• Document extract:

====

The Normal Site is on the shores of the Menai Strait next to the School of Education and the School of Sport, Health and Exercise Sciences. It is the closest residence to the School of Ocean Sciences in Menai Bridge. The site has two self-catered halls: Neuadd Seiriol and Neuadd Arfon. These halls are due for closure following the completion of the new St Mary's Site Halls Development. The site is named after the former Bangor Normal College, which has since been incorporated into the university.
St Mary's Site
One hall, Bryn Eithin, overlooks the centre of Bangor, and is close to the Science Departments and the School of Informatics. This is a postgraduate site and has three blocks accommodating ninety-six students. This shared a site office, launderette and common room with the neighbouring St Mary's site halls and Barlow's halls, until the latter were closed to students in 2004. All three parts of the halls were used predominantly by undergraduates at that time. Demolition of the former St Mary's Site halls, with the exception of the 1902 buildings and the Quadrangle, began in 2014 to make way for new halls to be built on the site. These halls will accommodate around 600 students, and will allow the closure of Neuadd Seiriol and Neuadd Arfon on the Normal Site. The halls on this site are Cybi, Penmon, and Cemlyn which are all self-catered flats, Tudno which is a townhouse complex, and the original St. Mary's building, with studios and flats. Work is due to be completed by September 2015.
In Welsh "Bryn" means "hill" and "Eithin" means "gorse".
College Road has one hall, Neuadd Garth (formerly Neuadd John Morris Jones, before that Neuadd Rathbone), which is a self-catering hall. The site is located a stone's throw from the Main Arts building in Upper Bangor, and departments such as Psychology, Music and the College of Business, Social Sciences and Law. Neuadd Garth, after undergoing refurbishment in 2012-13, is now home to postgraduate students and students with families.

====

• Pixel coordinate grounding data:
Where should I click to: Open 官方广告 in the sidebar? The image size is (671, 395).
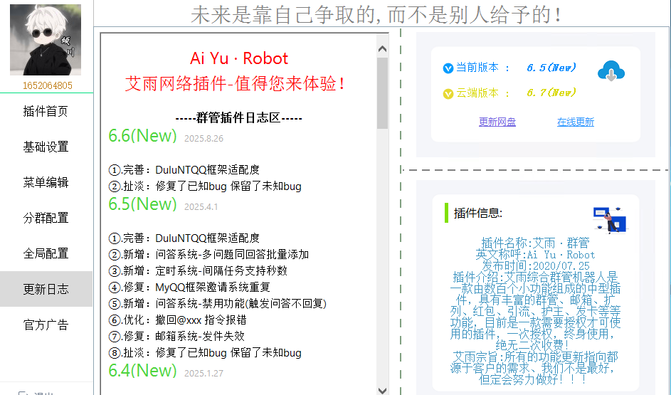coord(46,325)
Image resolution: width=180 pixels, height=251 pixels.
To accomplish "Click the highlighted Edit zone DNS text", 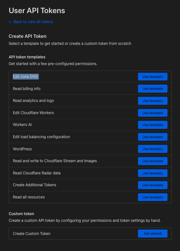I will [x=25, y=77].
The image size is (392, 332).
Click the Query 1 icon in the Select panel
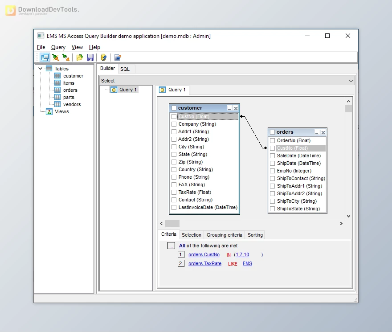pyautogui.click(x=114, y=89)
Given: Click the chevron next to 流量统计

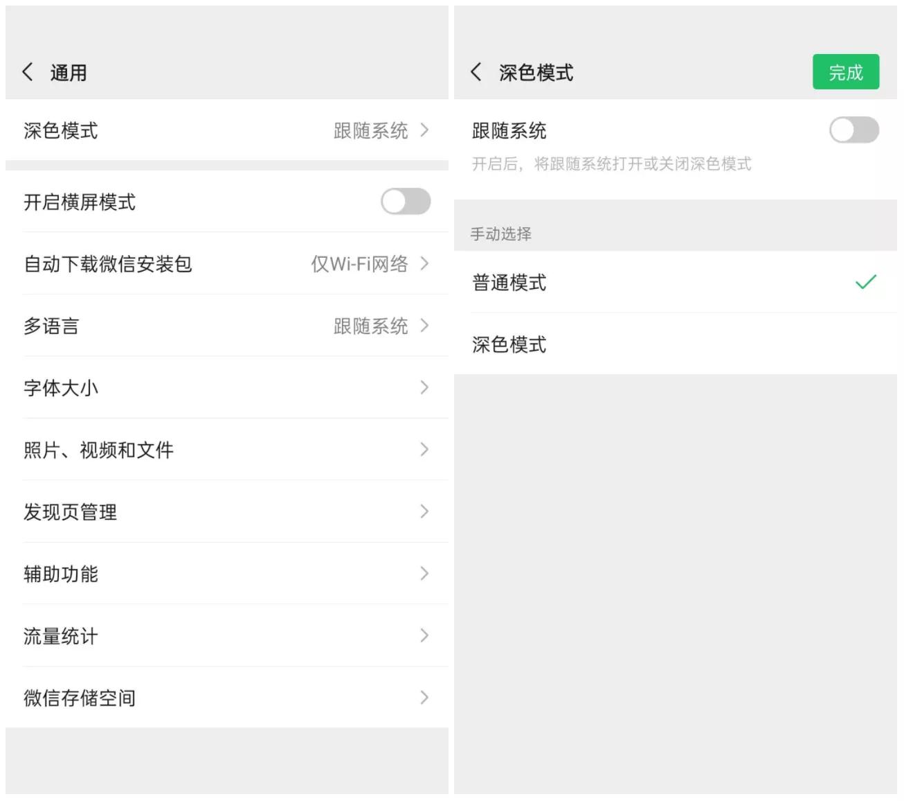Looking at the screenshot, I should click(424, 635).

====

• Using the information:
1. According to the passage on student halls, how many students do the three blocks at Bryn Eithin accommodate?
2. Write the next paragraph of the passage on student halls, picking up after its final sentence.

• Set of answers:
1. Ninety-six students.

2.
Neuadd Rathbone (formerly Neuadd John Morris Jones, before that University Hall), which is located on the site, was previously a hall of residence.
A private hall of residence called Neuadd Willis was built in 2006, incorporating the old listed British Hotel with a new extension to the rear and a further hall on the site of the old Plaza Cinema. A new hall was opened on the high street in 2013 and named Neuadd Penrhyn. It is owned by the same company as Neuadd Willis.
Former Refectory and Student Union Buildings
Until 2010 the Students' Union building was situated on Deiniol Road at one end of College Park below the Main Arts building. The Refectory and Curved Lounge were built in 1963 and the main administrative building was added in 1969. The building was known as Steve Biko House from the 1970s to the early 1990s, after Steve Biko.. The buildings were renovated in 1997 to create an 1,100-capacity nightclub, Amser/Time, where the previous refectory space was.
Demolition of the Union buildings and Theatr Gwynedd began in July 2010 to make room for the proposed Pontio Arts and Innovation Centre. The Centre will include a theatre, a cinema, a studio theatre and social facilities including the new Students' Union.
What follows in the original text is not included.